Den Langblättrigen Ehrenpreis im Asterngarten. Die Sorte, die dort wächst, nennt sich „Blauriesin“. Mit bis zu einem Meter Wuchshöhe gehört sie zu den größeren Arten und schmückt die Beete zwischen Juli und September mit langen, leuchtend violetten Blütenähren. Die Sorte wurde 1956 vom (damals immerhin schon 77-jährigen) „Staudenpapst“ Karl Foerster gezüchtet, was Fachleute und Leser unserer Pflanzenporträts zum Phlox, zum Geißbart oder zur Elfenblume schon am kreativ-poetischen Namen erkennen – eine Spezialität Foersters.
Sein Garten in Barnim bei Potsdam, heute unter Denkmalschutz stehend, gilt als ›der meistbesuchte Privatgarten Deutschlands.
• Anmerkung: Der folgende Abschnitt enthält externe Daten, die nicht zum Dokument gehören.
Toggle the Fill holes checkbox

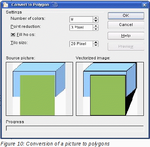(x=13, y=34)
Herzstück der Anlage ist der Senkgarten, den Foerster in den 1920er Jahren in Deutschland populär machte. Da ist es nur folgerichtig, dass die Stadtgärtner auch im Gütersloher Senkgarten Ehrenpreis pflanzten, in diesem Fall einen weißblühenden Kandelaber-Ehrenpreis.
Wie pflanze ich Ehrenpreis im eigenen Garten?
Das lässt sich so einfach nicht beantworten: Die Gattung Ehrenpreis umfasst mehr als 400 Arten. Theoretisch können Sie Ihren kompletten Garten nur mit Ehrenpreis bepflanzen und hätten blau, violett, weiß und gelb blühende Stauden in Größen von 15 cm bis zu 1,50 Meter, für sonnige, halbschattige und schattige Standorte.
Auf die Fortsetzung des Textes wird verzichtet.